Unsupervised Region-Growing Network for Object Segmentation in Atmospheric Turbulence
Dehao Qin, Ripon Saha, Suren Jayasuriya, Jinwei Ye, Nianyi Li
TL;DR
The paper tackles moving object segmentation in long-range videos degraded by atmospheric turbulence using an unsupervised approach. It combines a geometry-based motion disentanglement step that leverages the $Sampson$ distance with epipolar constraints, a detect-then-grow region-growing scheme to produce per-object masks, and a Refine-Net trained with bidirectional spatio-temporal losses to enforce temporal and spatial consistency. The authors introduce the DOST dataset, a real long-range turbulent video collection with ground-truth masks, and demonstrate that the proposed method outperforms prior unsupervised methods across varying turbulence strengths, while remaining robust to camera shake. Limitations include a reported latency of about 0.95 FPS and challenges with overlapping objects, with future work aimed at speeding up inference and incorporating additional cues such as appearance or saliency, potentially aided by foundation models.
Abstract
Moving object segmentation in the presence of atmospheric turbulence is highly challenging due to turbulence-induced irregular and time-varying distortions.
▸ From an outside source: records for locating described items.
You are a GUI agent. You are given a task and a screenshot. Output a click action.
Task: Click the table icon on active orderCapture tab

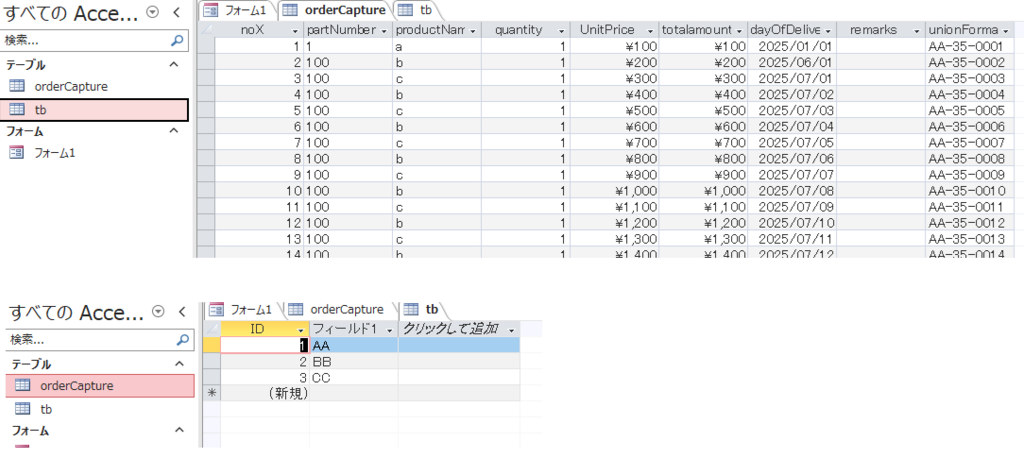(x=289, y=10)
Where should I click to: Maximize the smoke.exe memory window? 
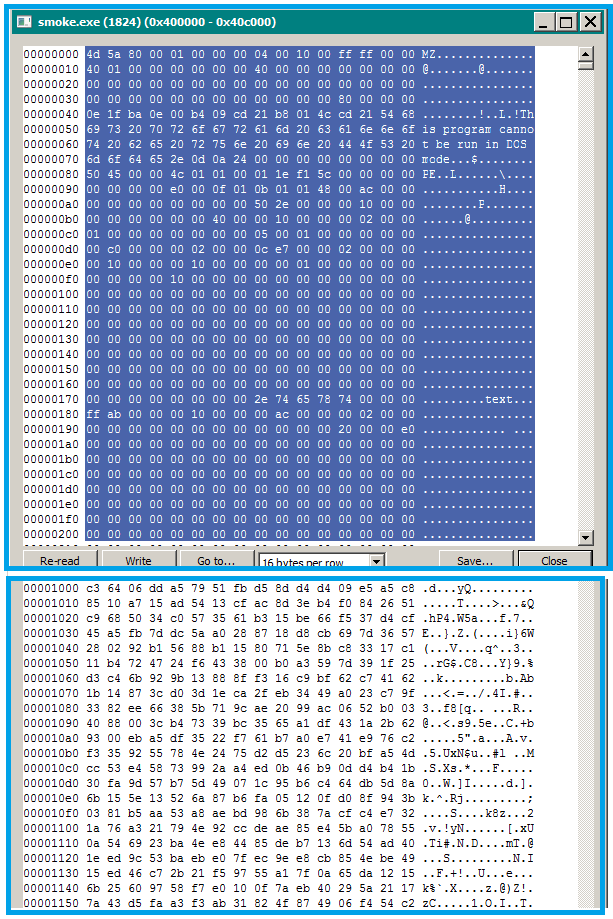565,21
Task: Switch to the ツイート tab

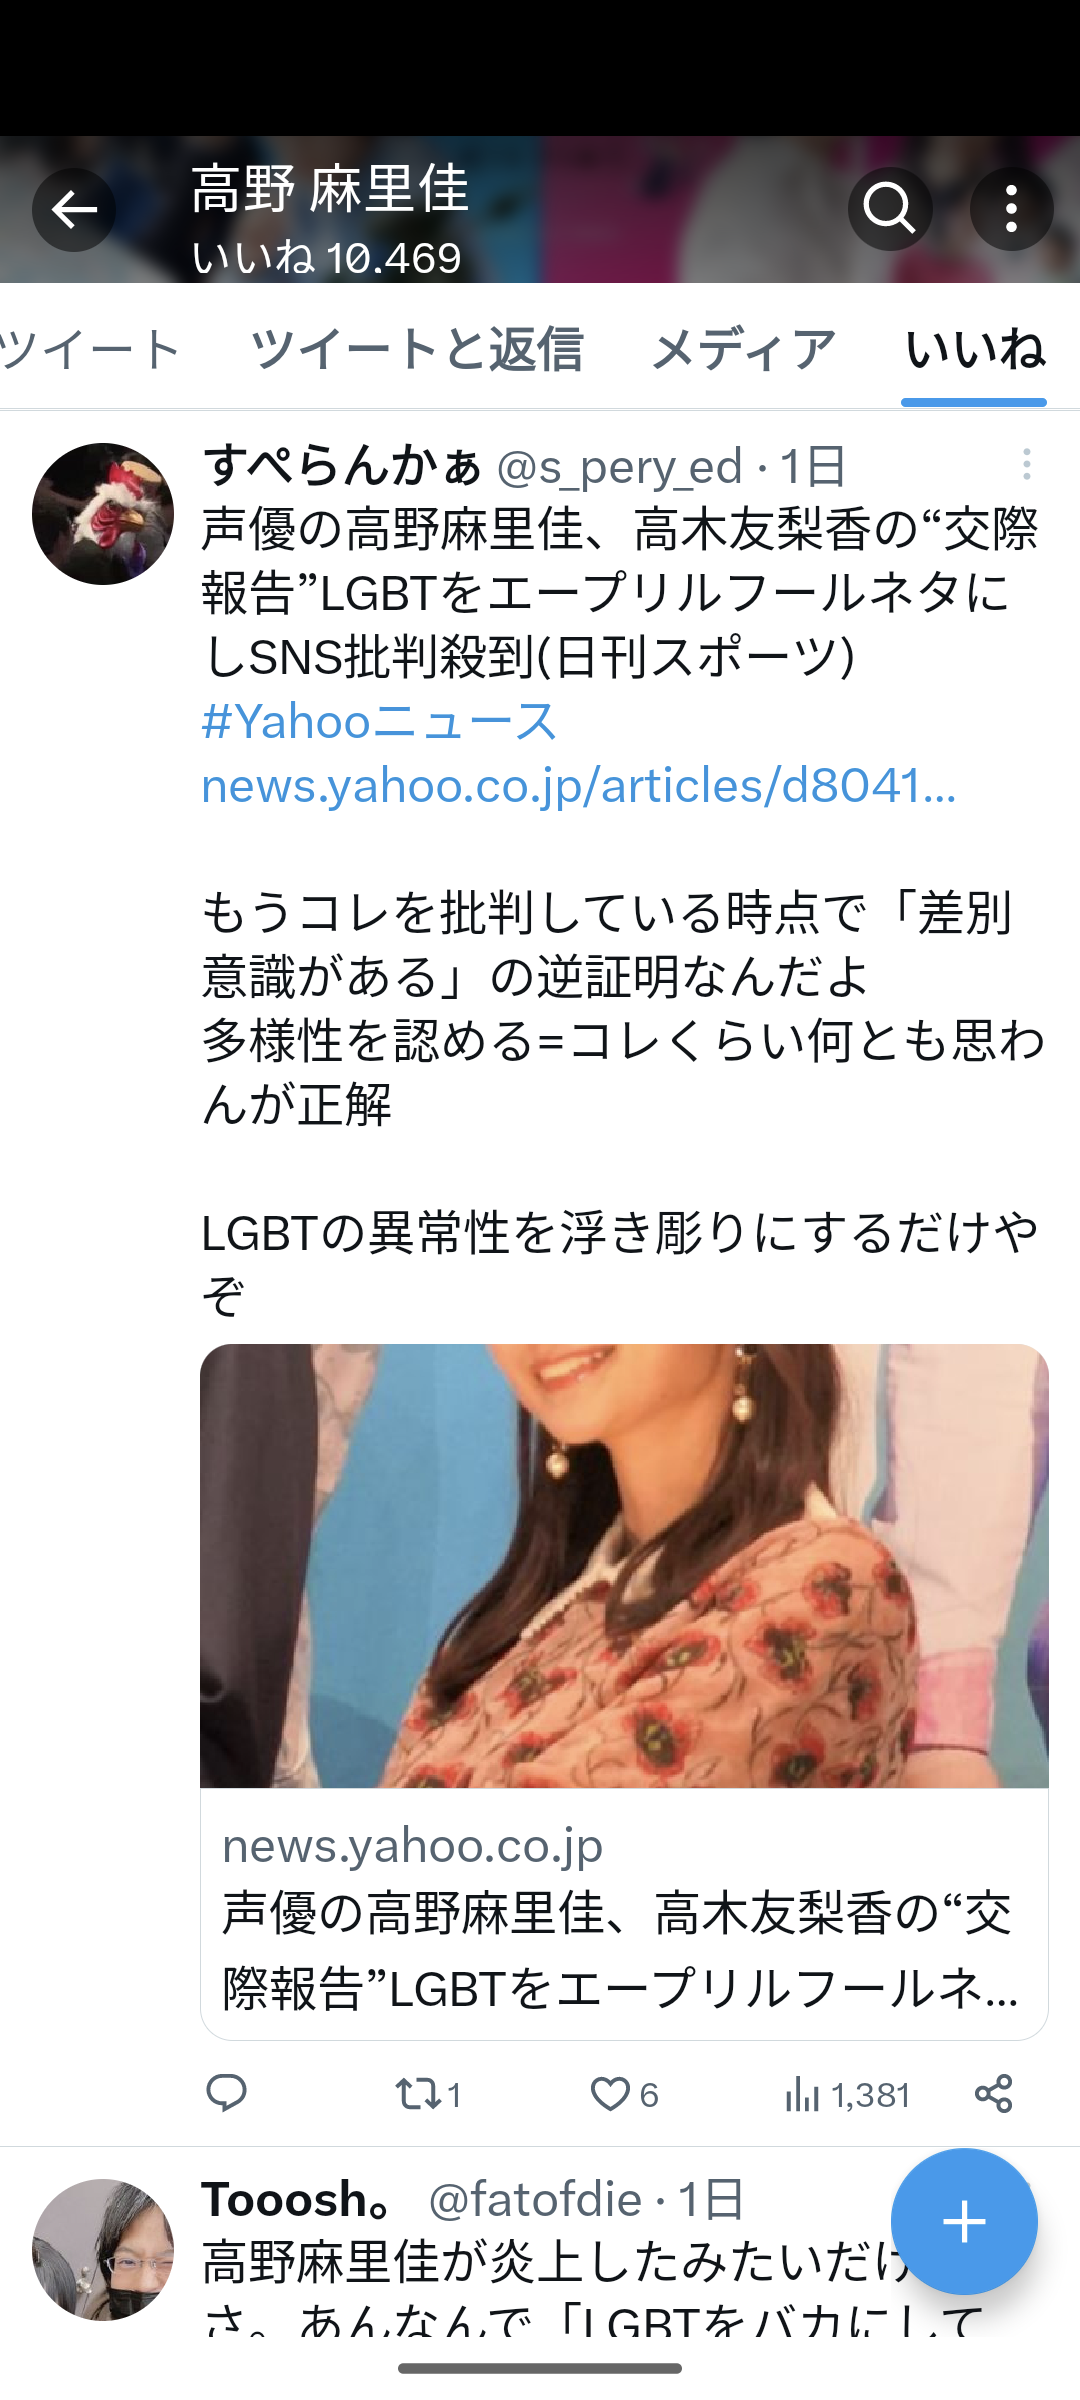Action: click(x=90, y=349)
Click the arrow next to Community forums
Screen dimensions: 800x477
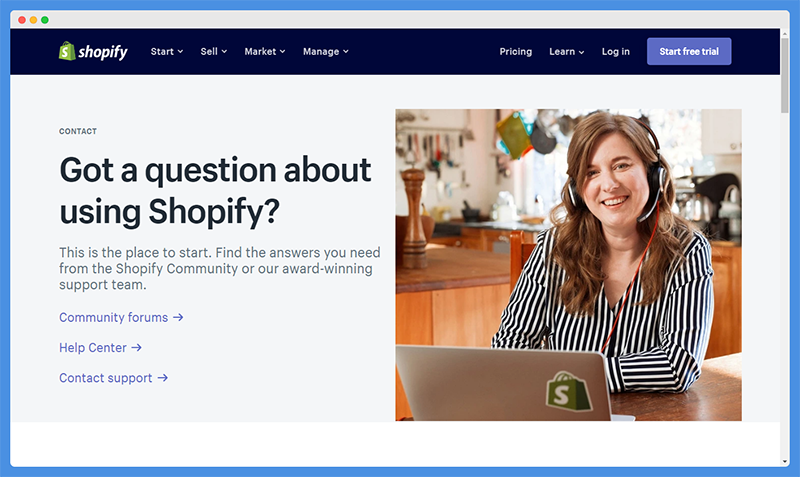[178, 317]
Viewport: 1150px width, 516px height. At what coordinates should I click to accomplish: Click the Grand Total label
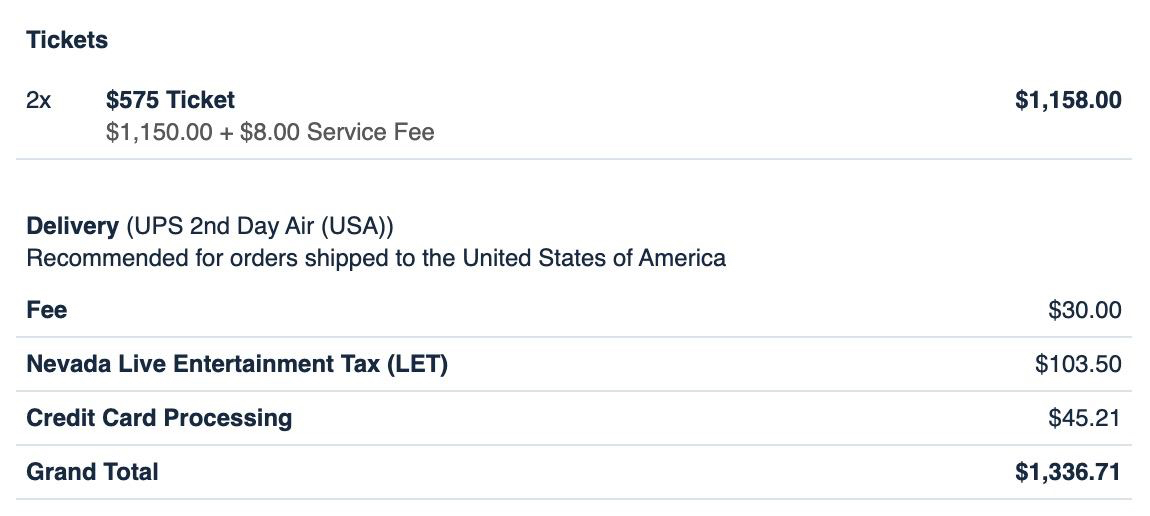(92, 471)
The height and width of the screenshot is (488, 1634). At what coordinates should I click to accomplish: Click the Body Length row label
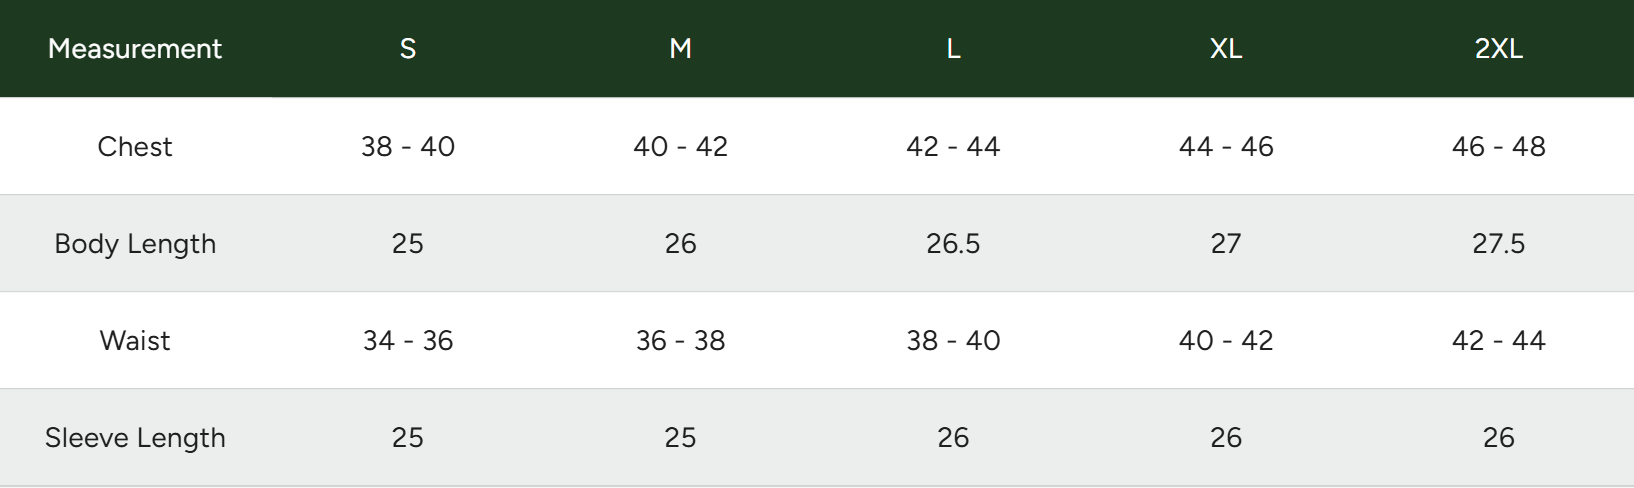coord(135,243)
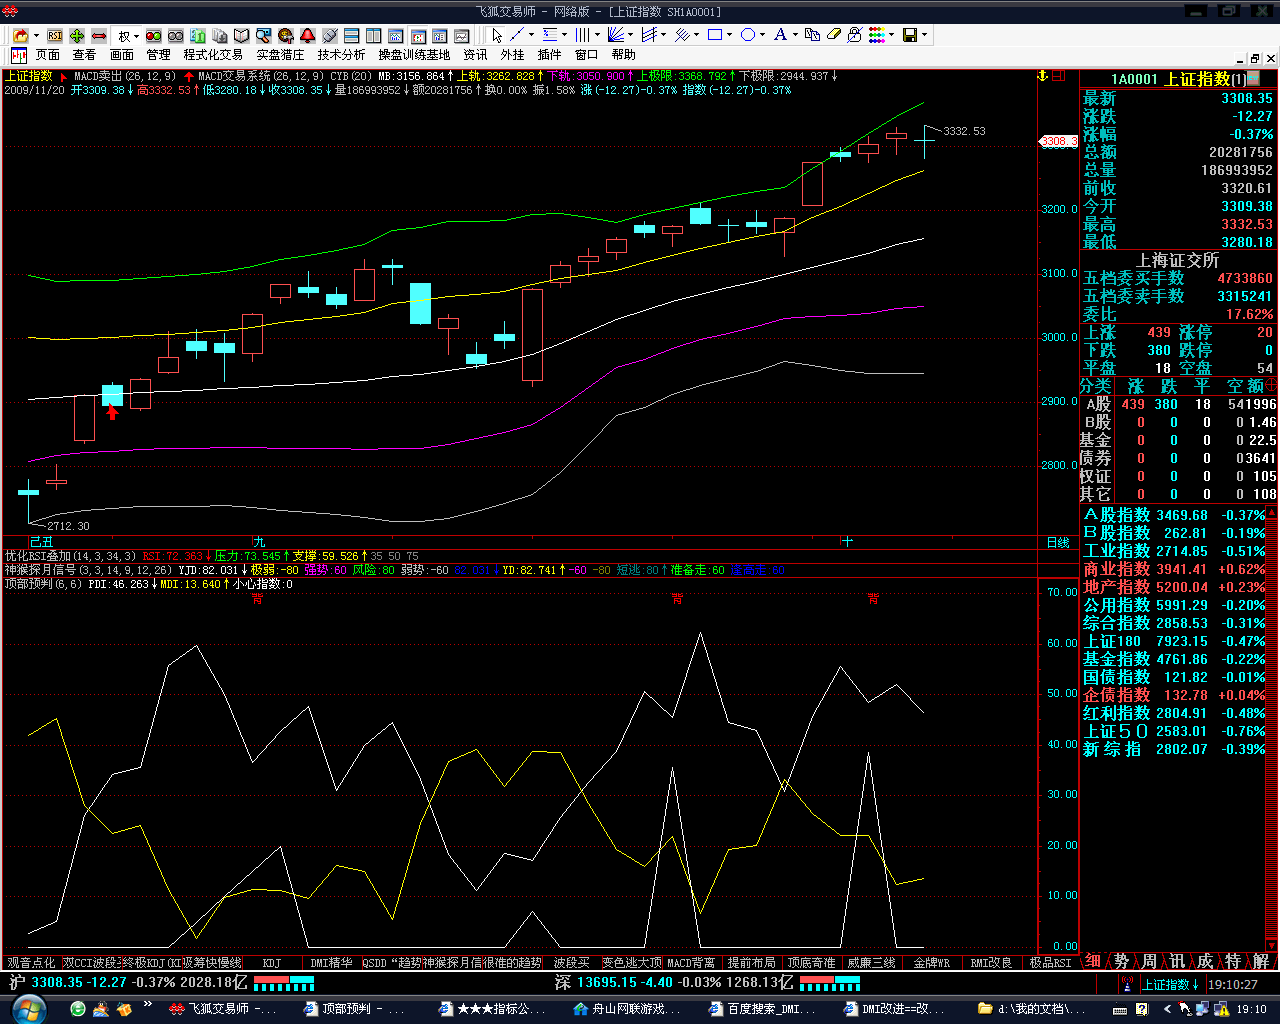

In this paper, we present an unsupervised approach for segmenting moving objects in videos downgraded by atmospheric turbulence. Our key approach is a detect-then-grow scheme: we first identify a small set of moving object pixels with high confidence, then gradually grow a foreground mask from those seeds to segment all moving objects. This method leverages rigid geometric consistency among video frames to disentangle different types of motions, and then uses the Sampson distance to initialize the seedling pixels. After growing per-frame foreground masks, we use spatial grouping loss and temporal consistency loss to further refine the masks in order to ensure their spatio-temporal consistency. Our method is unsupervised and does not require training on labeled data. For validation, we collect and release the first real-captured long-range turbulent video dataset with ground truth masks for moving objects. Results show that our method achieves good accuracy in segmenting moving objects and is robust for long-range videos with various turbulence strengths.